PostgreSQL源码分析—

PostgreSQL源码分析——日志归档

PG中有日志归档功能，主要目的就是备份恢复，PITR，为啥要做日志归档呢？因为在做检查点时会清理WAL日志，清理了之后，就没法实现恢复到任意时刻数据库状态了，而有了日志归档，我们可以保存从数据库初始状态到当前时刻的所有日志，相当于给数据库做了一个备份。当发生故障或者误操作时，可以恢复到指定时刻数据库的状态。

打开日志归档

在配置文件中配置archive_mode=on打开日志归档，启动时会创建归档进程archiver，通过archive_command中配置的命令进行归档。

# - Archiving -
archive_mode = on               # enables archiving; off, on, or always (change requires restart)
archive_command = 'cp %p /home/postgres/pgsql/archive/%f'               # command to use to archive a logfile segment
                                # placeholders: %p = path of file to archive
                                #               %f = file name only
                                # e.g. 'test ! -f /mnt/server/archivedir/%f && cp %p /mnt/server/archivedir/%f'
archive_timeout = 1800          # force a logfile segment switch after this
                                # number of seconds; 0 disables

归档进程源码

我们看一下归档进程的源码，在src/backend/postmaster/pgarch.c中：

PgArchiverMain(void)
--> pgarch_MainLoop();	// 进入归档主循环
	--> pgarch_ArchiverCopyLoop(); 
		--> pgarch_readyXlog

日志归档的逻辑，主要是什么时候进行归档？核心要点是发生日志段切换时会触发，那我们看一下那些情况会触发日志切换

当WAL日志中的一个日志段（日志文件）已满，需要切换到下一个日志段时，就可以通知archiver进程将这个日志归档。产生日志切换的进程会在通知Postmaster之前先在pg_wal/archive_status下生成一个.ready文件，这个文件和待归档日志同名。
如果长时间没有归档，触发archive_timeout超时，则强制进行日志切换，强制归档
调用pg_switch_wal()函数手动触发

我们看一下归档进程主循环的实现逻辑，就是等待归档通知信号，拷贝日志：

static void pgarch_MainLoop(void)
{
   
	pg_time_t	last_copy_time = 0;
	bool		time_to_stop;
	// 进入主循环, 等待收到日志归档通知
	do {
   
		ResetLatch(MyLatch);

		/* When we get SIGUSR2, we do one more archive cycle, then exit */
		time_to_stop = ready_to_stop;

		/* Check for barrier events and config update */
		HandlePgArchInterrupts();

		// ...

		/* Do what we're here for */
		pgarch_ArchiverCopyLoop();		// 进行日志归档，拷贝WAL日志
		last_copy_time = time(NULL);

		/* Sleep until a signal is received, or until a poll is forced by
		 * PGARCH_AUTOWAKE_INTERVAL having passed since last_copy_time, or until postmaster dies. */
		if (!time_to_stop)		/* Don't wait during last iteration */
		{
   
			pg_time_t	curtime = (pg_time_t) time(NULL);
			int			timeout;

			timeout = PGARCH_AUTOWAKE_INTERVAL - (curtime - last_copy_time);
			if (timeout > 0) {
   
				int			rc;
				rc = WaitLatch(MyLatch, WL_LATCH_SET | WL_TIMEOUT | WL_POSTMASTER_DEATH,timeout * 1000L, WAIT_EVENT_ARCHIVER_MAIN);
				if (rc & WL_POSTMASTER_DEATH)
					time_to_stop = true;
			}
		}
	} while (!time_to_stop);
}

触发归档的时机1

其中最重要的就是什么时候发信号，通知可以归档，是在切换日志段的时候，什么时候会切换日志段呢？用户可以通过调用pg_switch_wal函数强制切换日志段，正常情况下是不断插入日志的过程中，如果超出了日志段的大小，会触发切换日志段。我们看一下这块的处理逻辑。

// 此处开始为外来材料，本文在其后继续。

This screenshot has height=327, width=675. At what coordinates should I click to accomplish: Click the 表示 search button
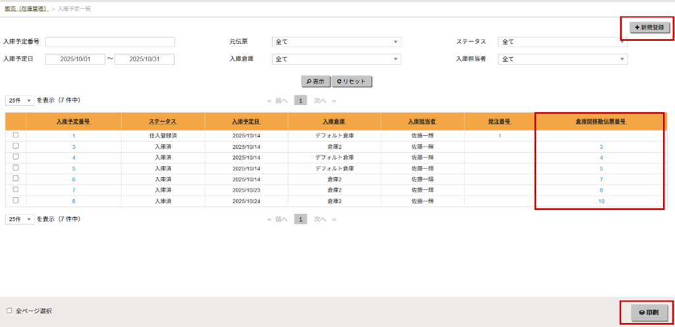point(316,82)
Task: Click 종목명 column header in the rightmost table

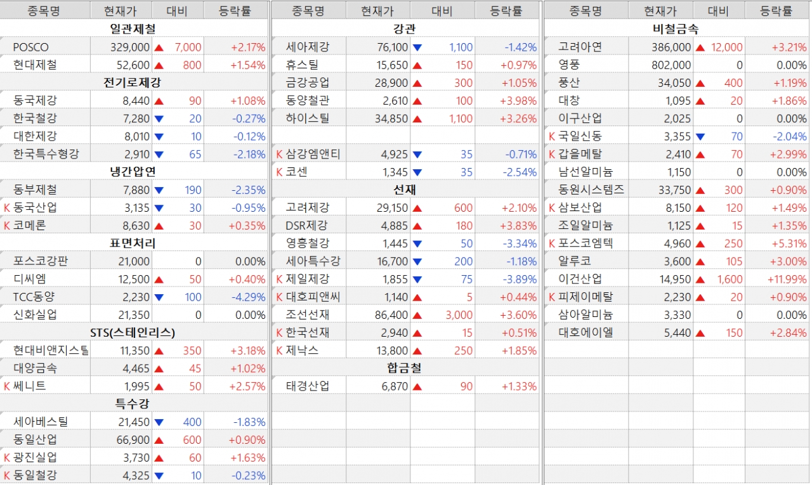Action: [585, 11]
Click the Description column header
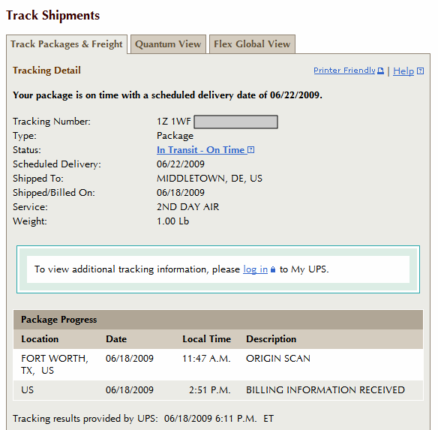The height and width of the screenshot is (430, 438). (x=271, y=339)
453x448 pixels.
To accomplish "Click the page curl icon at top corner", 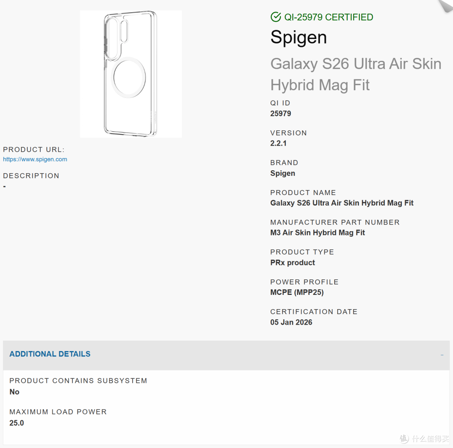I will [x=445, y=5].
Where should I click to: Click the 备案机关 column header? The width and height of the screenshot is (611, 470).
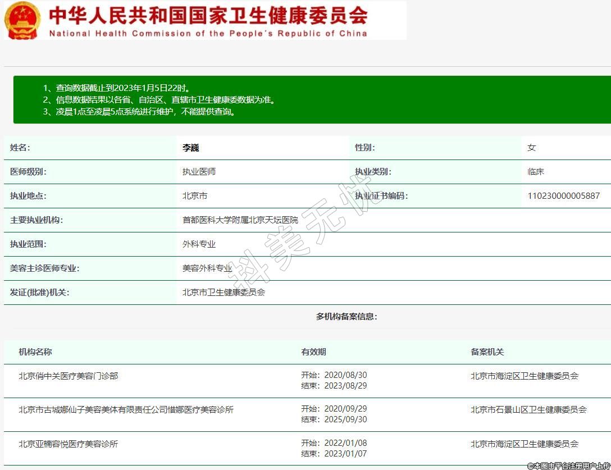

具体的XLogWrite调用过程可参考文章PostgreSQL源码分析——WAL日志（二）

static void XLogWrite(XLogwrtRqst WriteRqst, bool flexible)
{
   
	// ...
			/*
			 * If we just wrote the whole last page of a logfile segment,
			 * fsync the segment immediately.  This avoids having to go back
			 * and re-open prior segments when an fsync request comes along
			 * later. Doing it here ensures that one and only one backend will
			 * perform this fsync.
			 *
			 * This is also the right place to notify the Archiver that the
			 * segment is ready to copy to archival storage, and to update the
			 * timer for archive_timeout, and to signal for a checkpoint if
			 * too many logfile segments have been used since the last checkpoint. */
			if (finishing_seg)	// 一个段已满
			{
   
				// 将该段刷入磁盘，保证归档日志的数据完整性
				issue_xlog_fsync(openLogFile, openLogSegNo);

				// 通知walsender进程发送日志给standby
				/* signal that we need to wakeup walsenders later */
				WalSndWakeupRequest();

				LogwrtResult.Flush = LogwrtResult.Write;	/* end of page */

				if (XLogArchivingActive())
					XLogArchiveNotifySeg(openLogSegNo);	// 发送日志归档通知信息

				// 更新日志切换时间，计算archive_timeout用
				XLogCtl->lastSegSwitchTime = (pg_time_t) time(NULL);
				XLogCtl->lastSegSwitchLSN = LogwrtResult.Flush;

				/*
				 * Request a checkpoint if we've consumed too much xlog since
				 * the last one.  For speed, we first check using the local
				 * copy of RedoRecPtr, which might be out of date; if it looks
				 * like a checkpoint is needed, forcibly update RedoRecPtr and
				 * recheck.
				 */
				if (IsUnderPostmaster && XLogCheckpointNeeded(openLogSegNo))
				{
   
					(void) GetRedoRecPtr();
					if (XLogCheckpointNeeded(openLogSegNo))
						RequestCheckpoint(CHECKPOINT_CAUSE_XLOG);
				}
			}
}